Run with python -m doctest mymodule.py or integrate with pytest using the --doctest-modules flag. Doctests serve double duty: they document how a function works and they verify that the documentation is accurate. The downside is that complex tests become unwieldy in docstrings. Use doctests for simple examples that illustrate usage; use pytest for thorough testing.

Test-Driven Development

Test-driven development (TDD) inverts the usual workflow: you write the test first, watch it fail, then write the minimum code to make it pass, then refactor. The cycle is called Red-Green-Refactor — red for a failing test, green for passing, refactor for cleanup.

TDD sounds extreme, but it has a subtle benefit beyond catching bugs. Writing the test first forces you to think about the interface before the implementation. What arguments should this function take? What should it return? What should happen with bad input? These are design questions, and answering them before you write the code produces cleaner, more usable APIs.

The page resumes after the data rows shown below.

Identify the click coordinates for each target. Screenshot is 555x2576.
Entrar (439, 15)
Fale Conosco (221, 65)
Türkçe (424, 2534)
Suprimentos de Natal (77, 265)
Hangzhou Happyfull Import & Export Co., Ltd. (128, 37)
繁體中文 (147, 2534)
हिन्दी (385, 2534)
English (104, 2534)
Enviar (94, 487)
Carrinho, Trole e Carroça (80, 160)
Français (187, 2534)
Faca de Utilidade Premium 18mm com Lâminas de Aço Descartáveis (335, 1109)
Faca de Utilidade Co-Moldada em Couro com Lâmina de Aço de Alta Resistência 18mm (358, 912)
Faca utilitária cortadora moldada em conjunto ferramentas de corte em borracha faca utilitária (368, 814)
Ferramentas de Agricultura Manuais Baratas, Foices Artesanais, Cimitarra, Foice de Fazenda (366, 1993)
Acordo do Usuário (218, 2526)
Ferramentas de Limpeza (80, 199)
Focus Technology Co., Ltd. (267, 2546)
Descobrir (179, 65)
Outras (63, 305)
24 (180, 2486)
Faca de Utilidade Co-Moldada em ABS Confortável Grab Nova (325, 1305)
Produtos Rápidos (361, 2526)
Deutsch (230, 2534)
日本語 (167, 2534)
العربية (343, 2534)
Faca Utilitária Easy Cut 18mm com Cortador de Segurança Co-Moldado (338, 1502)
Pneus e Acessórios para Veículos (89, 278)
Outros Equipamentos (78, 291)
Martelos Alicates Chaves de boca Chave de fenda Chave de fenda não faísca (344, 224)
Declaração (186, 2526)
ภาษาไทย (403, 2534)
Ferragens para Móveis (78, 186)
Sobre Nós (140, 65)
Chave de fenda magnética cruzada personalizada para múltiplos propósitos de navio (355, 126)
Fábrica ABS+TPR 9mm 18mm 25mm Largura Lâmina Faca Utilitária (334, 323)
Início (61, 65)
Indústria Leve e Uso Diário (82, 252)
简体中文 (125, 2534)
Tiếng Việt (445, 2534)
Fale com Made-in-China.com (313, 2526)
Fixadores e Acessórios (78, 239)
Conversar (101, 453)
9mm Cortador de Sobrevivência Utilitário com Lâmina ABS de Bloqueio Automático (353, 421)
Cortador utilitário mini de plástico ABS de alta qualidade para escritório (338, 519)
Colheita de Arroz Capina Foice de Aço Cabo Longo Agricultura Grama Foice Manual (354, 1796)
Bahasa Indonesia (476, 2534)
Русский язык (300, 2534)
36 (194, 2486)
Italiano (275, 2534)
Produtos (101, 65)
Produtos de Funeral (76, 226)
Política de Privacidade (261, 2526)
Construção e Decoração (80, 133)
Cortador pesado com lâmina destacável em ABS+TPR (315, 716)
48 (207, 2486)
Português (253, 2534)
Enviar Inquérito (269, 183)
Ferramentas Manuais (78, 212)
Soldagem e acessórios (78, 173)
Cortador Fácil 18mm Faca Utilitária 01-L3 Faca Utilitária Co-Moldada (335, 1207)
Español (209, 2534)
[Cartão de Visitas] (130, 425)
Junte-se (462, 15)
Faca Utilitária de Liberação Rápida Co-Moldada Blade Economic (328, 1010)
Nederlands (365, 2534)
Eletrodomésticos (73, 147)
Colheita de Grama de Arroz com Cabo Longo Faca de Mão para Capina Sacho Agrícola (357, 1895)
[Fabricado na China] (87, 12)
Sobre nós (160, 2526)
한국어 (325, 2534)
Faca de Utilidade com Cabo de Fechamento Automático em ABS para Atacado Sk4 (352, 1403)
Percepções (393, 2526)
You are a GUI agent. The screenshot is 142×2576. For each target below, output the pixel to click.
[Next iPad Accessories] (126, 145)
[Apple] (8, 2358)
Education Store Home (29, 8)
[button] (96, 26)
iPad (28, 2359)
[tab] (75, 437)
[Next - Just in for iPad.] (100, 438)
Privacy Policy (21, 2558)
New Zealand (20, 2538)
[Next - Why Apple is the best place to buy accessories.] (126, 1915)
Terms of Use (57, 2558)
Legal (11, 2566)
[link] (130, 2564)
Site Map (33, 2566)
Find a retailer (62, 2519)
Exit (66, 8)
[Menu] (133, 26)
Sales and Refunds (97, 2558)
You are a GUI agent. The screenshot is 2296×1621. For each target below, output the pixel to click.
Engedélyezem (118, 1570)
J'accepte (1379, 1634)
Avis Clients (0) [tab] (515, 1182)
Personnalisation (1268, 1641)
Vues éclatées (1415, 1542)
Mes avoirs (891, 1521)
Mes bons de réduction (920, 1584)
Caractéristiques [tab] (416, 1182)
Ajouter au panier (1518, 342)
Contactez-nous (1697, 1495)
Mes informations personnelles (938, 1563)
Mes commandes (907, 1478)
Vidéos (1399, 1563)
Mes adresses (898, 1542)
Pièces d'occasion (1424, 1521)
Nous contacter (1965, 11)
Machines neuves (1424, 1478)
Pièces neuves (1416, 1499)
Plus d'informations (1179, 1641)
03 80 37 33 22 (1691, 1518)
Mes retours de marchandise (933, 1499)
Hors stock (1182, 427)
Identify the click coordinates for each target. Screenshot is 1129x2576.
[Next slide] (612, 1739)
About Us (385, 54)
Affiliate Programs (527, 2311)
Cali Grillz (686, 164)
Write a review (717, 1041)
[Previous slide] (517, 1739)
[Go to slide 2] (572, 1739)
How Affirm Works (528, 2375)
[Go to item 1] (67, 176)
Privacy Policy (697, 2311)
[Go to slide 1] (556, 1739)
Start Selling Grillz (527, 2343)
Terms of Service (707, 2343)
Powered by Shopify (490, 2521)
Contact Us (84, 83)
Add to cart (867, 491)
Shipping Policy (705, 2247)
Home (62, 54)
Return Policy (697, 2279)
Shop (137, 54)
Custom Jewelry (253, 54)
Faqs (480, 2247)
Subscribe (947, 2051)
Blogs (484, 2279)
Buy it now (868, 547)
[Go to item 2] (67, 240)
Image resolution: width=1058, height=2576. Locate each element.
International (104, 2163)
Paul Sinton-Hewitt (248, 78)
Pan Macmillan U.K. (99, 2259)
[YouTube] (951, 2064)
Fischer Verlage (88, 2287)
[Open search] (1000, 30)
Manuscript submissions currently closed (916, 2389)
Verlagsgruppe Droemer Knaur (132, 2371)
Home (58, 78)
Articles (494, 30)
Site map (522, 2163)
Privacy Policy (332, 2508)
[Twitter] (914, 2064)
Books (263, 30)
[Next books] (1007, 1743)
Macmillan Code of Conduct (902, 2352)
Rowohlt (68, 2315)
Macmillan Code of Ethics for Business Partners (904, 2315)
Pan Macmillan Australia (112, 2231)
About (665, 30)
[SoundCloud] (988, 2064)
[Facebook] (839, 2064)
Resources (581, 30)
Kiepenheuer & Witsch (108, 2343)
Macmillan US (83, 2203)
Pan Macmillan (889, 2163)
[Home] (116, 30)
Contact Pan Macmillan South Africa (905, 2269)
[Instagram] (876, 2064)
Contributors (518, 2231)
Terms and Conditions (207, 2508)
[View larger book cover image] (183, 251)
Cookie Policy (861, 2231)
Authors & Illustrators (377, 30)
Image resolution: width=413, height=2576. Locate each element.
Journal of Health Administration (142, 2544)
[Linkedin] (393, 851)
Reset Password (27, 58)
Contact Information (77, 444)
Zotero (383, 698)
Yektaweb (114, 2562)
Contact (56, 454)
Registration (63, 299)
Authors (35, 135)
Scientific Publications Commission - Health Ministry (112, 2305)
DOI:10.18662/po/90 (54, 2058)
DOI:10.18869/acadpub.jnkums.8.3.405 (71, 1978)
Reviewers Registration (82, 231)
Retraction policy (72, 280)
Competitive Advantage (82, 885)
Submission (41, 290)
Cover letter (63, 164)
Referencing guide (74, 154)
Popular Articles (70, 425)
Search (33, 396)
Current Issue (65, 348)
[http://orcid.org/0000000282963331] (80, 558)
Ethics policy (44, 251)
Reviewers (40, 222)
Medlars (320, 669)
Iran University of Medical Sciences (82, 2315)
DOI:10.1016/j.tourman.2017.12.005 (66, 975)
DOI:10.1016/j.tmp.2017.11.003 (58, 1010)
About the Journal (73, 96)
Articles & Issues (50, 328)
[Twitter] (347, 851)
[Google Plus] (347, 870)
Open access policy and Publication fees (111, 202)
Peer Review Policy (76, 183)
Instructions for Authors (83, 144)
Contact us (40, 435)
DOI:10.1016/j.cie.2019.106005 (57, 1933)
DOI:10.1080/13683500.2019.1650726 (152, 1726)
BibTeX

You do not have to practice TDD religiously. But try it. Write a test for a function that does not exist yet, watch the NameError, implement the function, watch the test pass. The rhythm is surprisingly satisfying, and the resulting code — code that was designed to be testable from the very first line — tends to be better structured than code written without tests in mind.

Testing is not a phase that happens after development. It is part of development. The best programmers do not write code and then test it; they write tests and code together, in a continuous feedback loop that catches mistakes early and builds confidence with every passing suite. A comprehensive test suite is not a burden — it is a safety net that lets you move fast without breaking things.